We’re all hypocrites, though. It’s part of being imperfect humans. I tell my wife to drive safely, but I speed when I’m on the interstate. Does that mean my wife shouldn’t drive safely? Or that I shouldn’t tell her?

A hypocrite is not someone who says one thing and does another. A hypocrite is someone who tells people how to live without examining his own actions and motives.

A hypocrite is a self-righteous person who has no humility about the sinful state of his own life.

As Jesus said, we must take the log out of our own eye before helping someone take the speck out of his or her eye.
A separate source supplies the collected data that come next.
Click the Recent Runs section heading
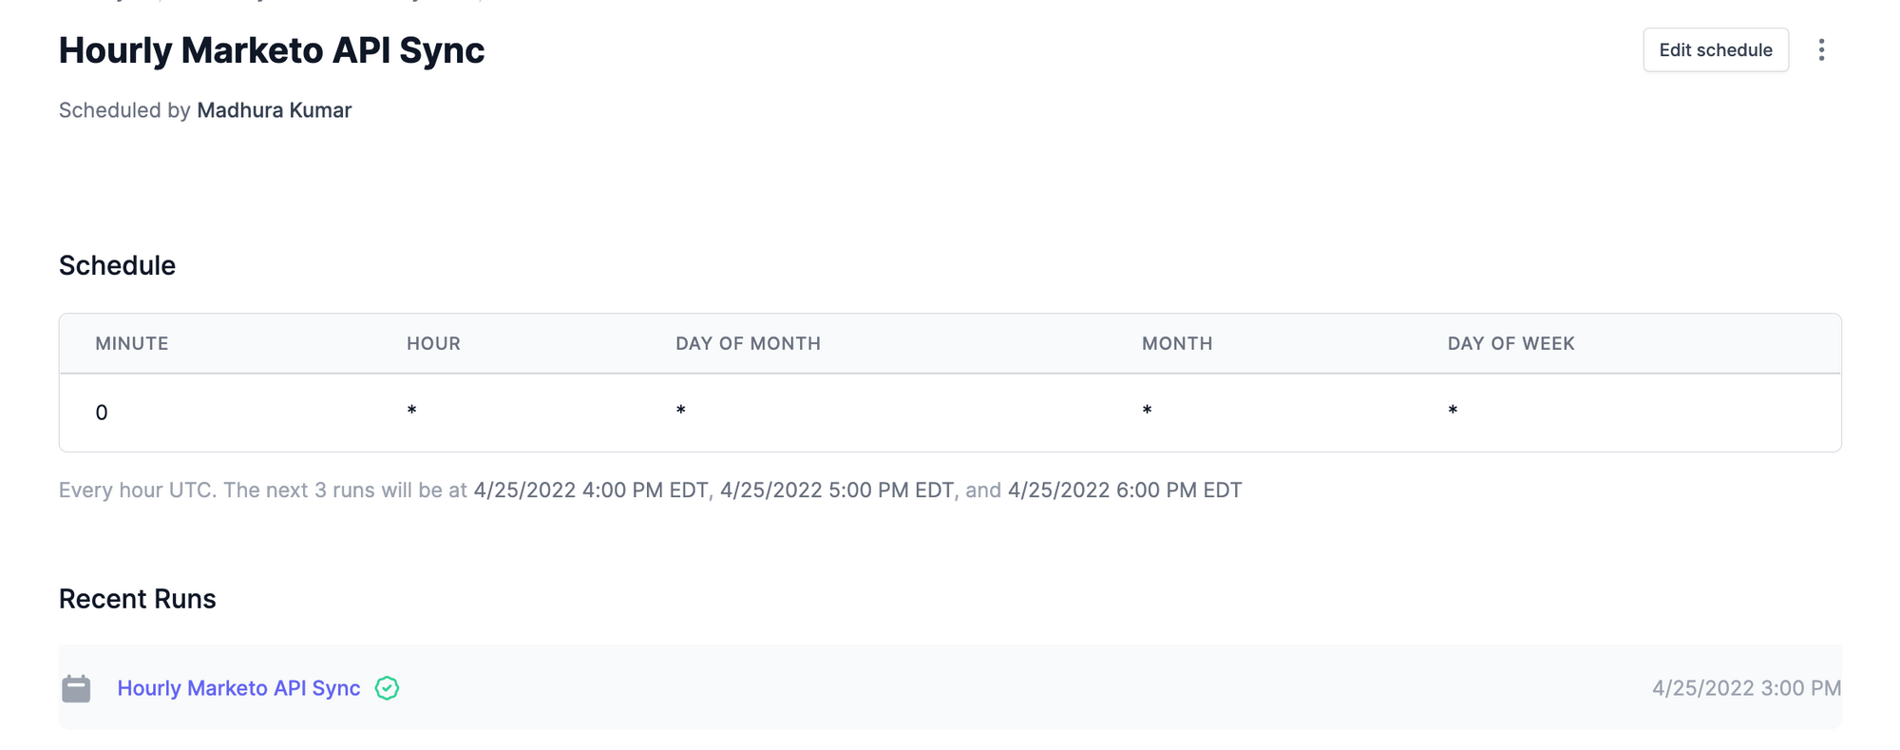This screenshot has width=1900, height=750. [x=138, y=599]
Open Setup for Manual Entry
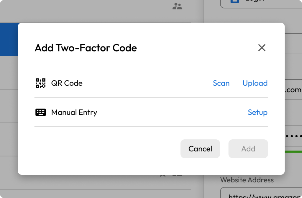 coord(257,112)
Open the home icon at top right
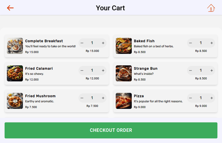This screenshot has width=222, height=143. pyautogui.click(x=211, y=8)
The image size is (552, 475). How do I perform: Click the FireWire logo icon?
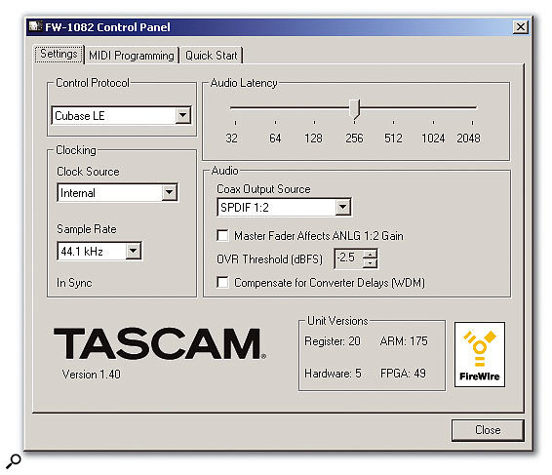pos(480,354)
Second, when a good man falls, our concern should be reconciliation, rather than rejoicing in his failure.

I don’t work at a large or prestigious newspaper like the New York Times, so it could be tempting to rejoice as Jayson Blair, a reporter my own age, fall from the heights of journalism. That would make me feel better, perhaps.

But it wouldn’t be the biblical response.

Just as Kinsley’s rejoicing over Bill Bennett’s failure is misplaced, so would my rejoicing over watching someone fall.

The Apostle Paul wrote to the Corinthians, "I now rejoice, not that you were made sorrowful, but that you were made sorrowful to the point of repentance . . ."

In other words, the rejoicing comes when we see a person restored in relationship to God and man.

Our first inclination should be to restore a person who has fallen. If that person continues in immorality, that’s a different story. But in Bennett’s and Blair’s situations, we don’t know what the results will be, so it is ill-timed to write things like Kinsley writes.

But if either man is restored in relationship to God and man, that will be cause for rejoicing.

That’s when it’s time for a party.

Not now. Not yet.

Brad Jenkins is features editor at the Daily News-Record in Harrisonburg, Virginia.